Wie gut werden die Badegäste in den Schweizer Freibädern beaufsichtigt? Das wollte der K-Tipp wissen und besuchte deshalb fünf grosse Bäder in Bern, Luzern und Zürich. Die Resultate sind ernüchternd.
- Bern, Weyermannshaus, 26. Mai: Kaum ein anderes Bad in der Schweiz lässt sich so schwer überwachen. Denn das Becken hat bei einem Durchmesser von rund 150 Metern eine Wasserfläche von über 16 000 Quadratmetern - das entspricht mehr als 20 Becken mit einer Länge von 50 und einer Breite von 15 Metern. Dennoch sind kurz vor 11 Uhr nur zwei Bademeister am Becken. Der eine ist mit einem Besen beschäftigt, der andere mit einem Rechen. Die Badenden überwacht niemand. Prädikat: ungenügend.
- Bern, Marzili, 29. Mai: Nachmittags um halb vier ist hier der Teufel los. Ein Bademeister steht am Sprungbecken, ein anderer versucht den Überblick über 200 Leute im Schwimmerbecken zu behalten, ein weiterer schaut 180 Erwachsenen und Kindern in den beiden Nichtschwimmerbecken zu. An der Aare, in der sich viele Wasserratten treiben lassen, hats keinen Bademeister. Prädikat: ungenügend.

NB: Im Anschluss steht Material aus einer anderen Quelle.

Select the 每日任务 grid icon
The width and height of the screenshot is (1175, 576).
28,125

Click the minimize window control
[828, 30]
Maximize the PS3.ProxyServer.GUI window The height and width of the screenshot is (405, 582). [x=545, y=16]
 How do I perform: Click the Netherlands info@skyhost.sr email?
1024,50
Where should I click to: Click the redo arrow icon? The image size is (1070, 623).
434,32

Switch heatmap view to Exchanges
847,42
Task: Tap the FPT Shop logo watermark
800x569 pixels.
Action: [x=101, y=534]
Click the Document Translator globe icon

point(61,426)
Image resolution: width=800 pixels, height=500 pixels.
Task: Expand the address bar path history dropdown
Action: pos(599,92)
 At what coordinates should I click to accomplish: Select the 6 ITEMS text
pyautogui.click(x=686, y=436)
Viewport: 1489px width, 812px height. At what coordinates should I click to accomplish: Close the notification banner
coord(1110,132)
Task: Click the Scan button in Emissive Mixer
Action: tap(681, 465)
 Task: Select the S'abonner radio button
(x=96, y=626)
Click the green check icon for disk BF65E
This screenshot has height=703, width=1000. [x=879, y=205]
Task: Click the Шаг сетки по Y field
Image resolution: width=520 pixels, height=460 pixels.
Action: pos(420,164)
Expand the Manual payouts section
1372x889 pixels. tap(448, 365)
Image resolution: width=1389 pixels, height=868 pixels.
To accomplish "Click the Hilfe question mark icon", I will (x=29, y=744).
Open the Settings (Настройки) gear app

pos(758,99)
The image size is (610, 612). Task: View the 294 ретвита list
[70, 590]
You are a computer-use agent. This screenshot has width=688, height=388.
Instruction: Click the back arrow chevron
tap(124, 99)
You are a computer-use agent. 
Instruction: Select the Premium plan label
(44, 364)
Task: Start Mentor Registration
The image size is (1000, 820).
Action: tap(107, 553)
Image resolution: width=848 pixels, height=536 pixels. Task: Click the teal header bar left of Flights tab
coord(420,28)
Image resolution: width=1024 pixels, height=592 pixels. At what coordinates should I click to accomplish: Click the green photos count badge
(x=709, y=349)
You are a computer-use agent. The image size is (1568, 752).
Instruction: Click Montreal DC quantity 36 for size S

- Zürich, Tiefenbrunnen, 3. Juni: Trotz 6 Franken Eintritt heisst es am See: «Baden auf eigene Verantwortung, keine permanente Aufsicht.» Kurz vor Mittag beobachtet ein Bademeister auf einem Drehstuhl die Rutschbahn und die beiden Nichtschwimmerbereiche. Immer aber hat er einen Teil der Kinder in seinem Rücken. Die Sprungbretter und die Flosse sind nicht überwacht. Prädikat: ungenügend.
- Zürich, Allenmoos, 3. Juni: Kurz nach Mittag steht ein Bademeister am Schwimmerbecken. Das Nichtschwimmerbecken mit der Rutschbahn ist nicht überwacht - und dies, obwohl dort rund 60 Kinder wilde Spiele treiben. Prädikat: ungenügend.
- Luzern, Lido, 3. Juni: Eine imposante Bademeister-Plattform steht gleich am See. Nur: Sie ist nicht besetzt. Dafür hats am Becken gleich zwei Bademeister. Prädikat: ungenügend.
Kein einziges Planschbecken war bei der K-Tipp-Stichprobe überwacht. Dabei kommt es immer wieder vor, dass kleine Kinder schon im knietiefen Wasser ertrinken.
Auch das Bundesgericht hat sich schon mit der Sicherheit und der damit verbundenen Aufsichtspflicht in Badeanstalten befasst. 1987 hat es festgestellt, dass ein Bademeister auf 50 Badende beziehungsweise 500 Badegäste ausreichend sei. Klar machte das Bundesgericht zudem, dass «besonders gefährliche Bereiche wie Becken und Sprungbretter» ständig überwacht werden müssen. Und später präzisierte das Bezirksgericht Uster, dass auch ein Nichtschwimmerbecken ein gefährlicher Bereich sei.
Dennoch halten die Betreiber der Freibäder die Aufsicht auf Sparflamme. «Gemäss Bundesgericht ist für ein normales Risiko jeder Badegast selber verantwortlich, insbesondere in öffentlichen Gewässern», behauptet Hermann Schumacher vom Sportamt Zürich.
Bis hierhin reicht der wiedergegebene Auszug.